Colloque de Cerisy la Salle : NMR s'énerve
Compagnon de route intellectuel des douze géographes normands, qui sont dans la grande majorité mes anciens professeurs ou mes anciens condisciples, je suis avec interêt leurs travaux et réflexions, depuis l'origine. Toujours opposé au jacobinisme technocratique, et fervent militant de la cause girondine, je partage totalement leur idée de mettre à profit la refonte territoriale pour réinventer la Région, tant dans sa mission que dans son organisation. C'est une nécessité évidente pour remettre en phase la réalité normande et la nouvelle donne économique mondiale. C'est donc avec beaucoup de plaisir que j'ai accepté l'invitation de mes pairs pour venir débattre de la réunification normande au colloque de Cerisy la Salle. Cette abbaye normande aux confins du Calvados et de la Manche accueille très régulièrement des colloques de grande qualité et dont je lis régulièrement les actes.

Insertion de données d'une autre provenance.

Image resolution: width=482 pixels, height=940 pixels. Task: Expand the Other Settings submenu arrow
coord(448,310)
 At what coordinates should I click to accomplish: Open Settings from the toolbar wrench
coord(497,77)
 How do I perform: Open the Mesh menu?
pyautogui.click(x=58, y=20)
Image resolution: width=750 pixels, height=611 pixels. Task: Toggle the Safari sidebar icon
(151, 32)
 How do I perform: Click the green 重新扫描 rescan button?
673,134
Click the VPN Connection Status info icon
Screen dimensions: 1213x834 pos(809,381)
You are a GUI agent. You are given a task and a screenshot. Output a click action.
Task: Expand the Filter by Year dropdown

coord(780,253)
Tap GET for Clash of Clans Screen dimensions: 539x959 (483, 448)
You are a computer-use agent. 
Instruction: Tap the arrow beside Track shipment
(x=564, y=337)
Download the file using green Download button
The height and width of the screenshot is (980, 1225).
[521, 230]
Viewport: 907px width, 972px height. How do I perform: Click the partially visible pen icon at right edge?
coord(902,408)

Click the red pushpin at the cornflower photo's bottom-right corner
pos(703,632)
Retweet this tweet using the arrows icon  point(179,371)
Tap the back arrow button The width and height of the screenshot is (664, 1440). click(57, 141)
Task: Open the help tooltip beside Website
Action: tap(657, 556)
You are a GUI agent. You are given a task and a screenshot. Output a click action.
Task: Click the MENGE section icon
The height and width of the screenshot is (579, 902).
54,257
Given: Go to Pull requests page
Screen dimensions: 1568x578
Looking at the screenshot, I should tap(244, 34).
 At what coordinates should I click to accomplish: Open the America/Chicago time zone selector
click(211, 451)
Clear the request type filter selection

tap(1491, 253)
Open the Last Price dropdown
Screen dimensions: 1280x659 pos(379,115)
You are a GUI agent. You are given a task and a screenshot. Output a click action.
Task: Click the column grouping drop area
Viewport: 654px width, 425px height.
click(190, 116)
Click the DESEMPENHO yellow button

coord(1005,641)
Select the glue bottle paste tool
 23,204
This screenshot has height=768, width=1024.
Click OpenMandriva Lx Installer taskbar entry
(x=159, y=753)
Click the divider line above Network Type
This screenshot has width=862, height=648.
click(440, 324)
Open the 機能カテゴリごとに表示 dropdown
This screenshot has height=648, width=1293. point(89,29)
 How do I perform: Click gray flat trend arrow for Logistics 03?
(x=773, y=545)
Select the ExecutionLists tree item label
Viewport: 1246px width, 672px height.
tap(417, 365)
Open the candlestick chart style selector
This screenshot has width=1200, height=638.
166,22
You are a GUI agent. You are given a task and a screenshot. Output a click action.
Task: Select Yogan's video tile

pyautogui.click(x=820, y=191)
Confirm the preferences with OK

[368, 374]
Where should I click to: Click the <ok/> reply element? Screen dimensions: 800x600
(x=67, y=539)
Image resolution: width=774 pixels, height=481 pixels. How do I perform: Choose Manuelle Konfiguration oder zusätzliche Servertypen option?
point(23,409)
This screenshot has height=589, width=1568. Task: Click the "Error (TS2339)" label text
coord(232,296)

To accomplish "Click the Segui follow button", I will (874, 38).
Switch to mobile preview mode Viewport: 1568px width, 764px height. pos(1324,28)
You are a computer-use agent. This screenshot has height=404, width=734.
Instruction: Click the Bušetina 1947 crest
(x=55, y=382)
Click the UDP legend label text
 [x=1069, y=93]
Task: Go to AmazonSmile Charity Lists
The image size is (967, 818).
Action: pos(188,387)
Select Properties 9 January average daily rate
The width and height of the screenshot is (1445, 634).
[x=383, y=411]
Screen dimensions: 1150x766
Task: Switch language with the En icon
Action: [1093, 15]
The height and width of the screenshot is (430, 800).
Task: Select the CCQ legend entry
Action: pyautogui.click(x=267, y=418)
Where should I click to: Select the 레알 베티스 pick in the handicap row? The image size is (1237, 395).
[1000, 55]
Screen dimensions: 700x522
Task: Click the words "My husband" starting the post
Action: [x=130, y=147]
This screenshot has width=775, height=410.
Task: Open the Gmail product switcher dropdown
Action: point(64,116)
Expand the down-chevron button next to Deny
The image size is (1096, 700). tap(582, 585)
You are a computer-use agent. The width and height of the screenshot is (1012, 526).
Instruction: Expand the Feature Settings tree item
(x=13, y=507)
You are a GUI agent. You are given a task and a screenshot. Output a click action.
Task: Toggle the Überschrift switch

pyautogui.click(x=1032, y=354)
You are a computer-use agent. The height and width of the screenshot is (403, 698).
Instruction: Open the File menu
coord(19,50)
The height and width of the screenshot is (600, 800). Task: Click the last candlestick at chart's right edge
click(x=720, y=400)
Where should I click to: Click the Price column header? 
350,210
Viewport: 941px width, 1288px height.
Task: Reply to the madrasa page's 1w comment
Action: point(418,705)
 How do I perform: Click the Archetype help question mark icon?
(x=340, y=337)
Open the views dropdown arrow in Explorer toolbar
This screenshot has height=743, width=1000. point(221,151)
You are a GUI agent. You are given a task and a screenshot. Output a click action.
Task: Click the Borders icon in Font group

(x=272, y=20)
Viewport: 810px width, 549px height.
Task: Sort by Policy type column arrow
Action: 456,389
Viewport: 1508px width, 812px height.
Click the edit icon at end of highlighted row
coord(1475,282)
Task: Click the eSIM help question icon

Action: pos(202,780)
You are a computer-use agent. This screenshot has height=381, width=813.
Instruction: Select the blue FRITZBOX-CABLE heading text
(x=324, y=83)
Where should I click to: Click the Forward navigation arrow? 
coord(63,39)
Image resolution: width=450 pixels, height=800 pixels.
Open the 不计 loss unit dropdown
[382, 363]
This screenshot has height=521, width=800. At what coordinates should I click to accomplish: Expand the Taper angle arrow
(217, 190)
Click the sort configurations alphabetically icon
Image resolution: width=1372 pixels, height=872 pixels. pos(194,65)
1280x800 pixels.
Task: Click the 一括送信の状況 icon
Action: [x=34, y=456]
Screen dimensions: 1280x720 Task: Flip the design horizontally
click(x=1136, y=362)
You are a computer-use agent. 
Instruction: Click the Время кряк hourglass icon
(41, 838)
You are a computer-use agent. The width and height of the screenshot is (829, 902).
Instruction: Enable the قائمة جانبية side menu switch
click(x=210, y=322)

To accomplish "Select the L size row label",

Après une matinée de travail au Conseil Régional de Haute Normandie, ou j'ai la charge de prononcer la déclaration de politique régionale au nom du groupe d'Union de la Droite et du Centre, je préviens avec la courtoisie habituelle dans nos rangs, mes collègues et les services de la présidence, de mon absence de l'après midi. Et profitant de l'heure du déjeuner, je mets le cap sur Cerisy. J'y rejoins Joel Bruneau, maire (Les Républicains) de Caen, Pascal Sanchez, président (PS) de Rouen Métropole et Yannick Soubien, conseiller régional (EELV). L'équilibre territorial et politique est respecté et le débat s'engage avec beaucoup d'intelligence. Pascal Buléon mène les échanges qui, s'ils traduisent bien les divergences d'appréciation, laissent apparaitre souvent des points de convergences et des pistes de travail fructueuses pour notre "nouvelle" Normandie. Une après midi de travail très constructive, et des échanges très intéressants avec les participants. Seul léger point noir de ce colloque, le président du Conseil Régional, apparemment très vexé de mon absence et sans grande courtoisie, s'est empressé de souligner mon départ pour la Basse Normandie. Cela n'a pas surpris mes collègues de Basse Normandie qui ont placé l'arrogance parmi ses traits de caractère, a la suite de son intervention devant eux ! Soyons plus simple ! L'avenir de la Normandie ne se joue pas uniquement entre les murs du Conseil Régional, et le rôle d'un conseiller régional ne se limite pas à siéger en séance plénière. Et fort heureusement il n'y a pas de commissaire politique qui nous intime avec qui et en présence de qui nous devons débattre de l'avenir de notre région et de l'intérêt nos concitoyens !!